DEAR BOB: How long do you think tight mortgage money will last? David F., Rockville.

DEAR DAVID: Someone asks that question at almost every meeting I attend. I wish I knew the answer.

Several nationally prominent economists predict that expensive (read that to mean "tight") mortgage. money will last 12 months or longer. However, there are still many buying opportunities if you get the property seller to carry the first or second mortgage. Financing techniques include land contracts and lease options to aviod having to get expensive mortgage money from a commerical lender. Work with a good real estate agent who understands "creative finance" to avoid tight mortgage money problems.

DEAR BOB: Some time ago you told how a property purchase contract can be broken. I forgot to clip and save that article. Please explain it again? Teddy A., Easton, Md.

DEAR TEDDY: The only way to legally cancel a property purchase contract, unless the other party defaults, is to use a contingency escape clause included in the contract. Examples include contingency clauses to cancel the purchase if you can't get a specified mortgage or if an "inspect and approve" clause gives you the right to cancel if an inspection locates defects in the property.

You can put as many contingency clauses in the purchase contract as the seller will accept. Your realty agency can show you typical escape clauses that protect property buyers.

DEAR BOB: As an inflation hedge, are duplexes or houses better? Wes L., Alexandria.

DEAR WES: You can do well with either duplexes or houses if you buy sound, well-located structures. I prefer small income properties of two to four units, but I've also done well with single-family rental houses.

You'll probably find that the rental demand and resale demand for single-family houses exceeds that for duplexes, however. But a big advantage of duplexes is that when you have a vacancy, the building is only 50 percent vacant. When a rental house is vacant, it's 100 percnt vacant. Talk with local realty agents for any local aspects which my influence your decision.

DEAR BOB: If my apartment tenant installs new wall-to-wall carpets that become my property when he moves out, how do I report this on my tax returns? Ivan E., Washington.
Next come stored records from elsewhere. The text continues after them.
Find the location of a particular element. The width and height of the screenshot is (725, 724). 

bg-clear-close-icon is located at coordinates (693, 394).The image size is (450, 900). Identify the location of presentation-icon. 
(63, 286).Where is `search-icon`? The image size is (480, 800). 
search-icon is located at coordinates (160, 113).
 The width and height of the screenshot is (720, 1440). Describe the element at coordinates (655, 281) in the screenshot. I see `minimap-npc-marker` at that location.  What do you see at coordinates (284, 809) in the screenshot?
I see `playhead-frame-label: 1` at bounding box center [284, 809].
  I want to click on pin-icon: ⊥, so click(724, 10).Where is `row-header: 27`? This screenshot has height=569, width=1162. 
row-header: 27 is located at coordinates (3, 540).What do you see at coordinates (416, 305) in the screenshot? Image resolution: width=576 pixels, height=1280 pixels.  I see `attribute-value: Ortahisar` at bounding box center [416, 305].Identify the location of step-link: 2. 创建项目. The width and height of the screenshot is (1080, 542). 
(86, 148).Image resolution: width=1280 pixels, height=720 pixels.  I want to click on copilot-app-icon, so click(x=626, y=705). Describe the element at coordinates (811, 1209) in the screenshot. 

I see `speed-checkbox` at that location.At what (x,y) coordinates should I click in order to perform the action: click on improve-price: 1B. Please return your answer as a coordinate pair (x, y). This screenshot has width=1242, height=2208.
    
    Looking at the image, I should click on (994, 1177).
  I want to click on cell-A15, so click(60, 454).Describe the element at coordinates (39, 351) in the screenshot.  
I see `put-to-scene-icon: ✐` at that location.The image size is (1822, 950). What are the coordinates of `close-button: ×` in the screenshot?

DEAR IVAN: You don't. Tenant improvements to your property are neither taxable nor depreciable. Of course, if you gave a rent reduction in return for the tenant's carpet installation, then the carpets become taxable income to you. Your tax advisor can explain further.

DEAR BOB: I bought a $42,000 rental property in 1974. I assumed its $26,000 mortgage and gave the seller a $4,000 second mortgage. That second loan is due next year. I've been paying "interest only" on it, so the full $4,000 is due. The building is worth at least $58,000 now. How should I handle the $4,000 balloon payment? Renegotiate? Borrow the $4,000? W. H., Annapolis.

DEAR W. H.: You're smart to plan ahead for that balloon payment. Start by asking your seller is he will extend the mortgage for a few years. That's your cheapest alternative.

If he refuses, consider refinancing the old first mortgage. Or you might wish to borrow from a second mortgage leander, leaving your old first mortgage intact.

Your third alternative, of course, is to sell the property. But then you'd lose its tax and valur appreciation advantages.

If you can refinance for more cash than you owe on the second mortgage, you can use that tax-free cash to buy another property as a further inflation hedge. Only after gathering all the borrowing facts and costs can you make the right decision.

DEAR BOB: A co-worker recently got a VA home loan for $92,000. He said no cash down payment was required, except for some closing costs. Is this possible or was my friend exaggerating a little? Carl N., Alexandria.

DEAR CARL: Your friend was probably telling the truth. The last Congress raised the VA home loan guarantee to $25,000. That means most VA-approved mortgage lenders now grant VA home loans up to four times that guarantee. So $100,000 Va/ mortgages are now available for veterans who have adequate income.

For full details, contact your VA-approved bank, savings and loan association, or mortgage broker. Some realty agents also have information on the new VA loan limits and qualifications too.

DEAR BOB: We qualify for that new sales tax exemption on houses up to $100,000 for people over 55. But our sale profit will only be about $45,000. We plan to move into a rental apartment for a few years. If we later buy another house that we eventually resell at a profit, profit, can we then use our $55,000 remaining exemption? Dennis R., Washington.

DEAR DENNIS: No. The new tax break is available only once per lifetime. If you don't use up the entire $100,000 exemption, the balance is wasted, as there are no partial exemptions. See your tax advisor for complete details.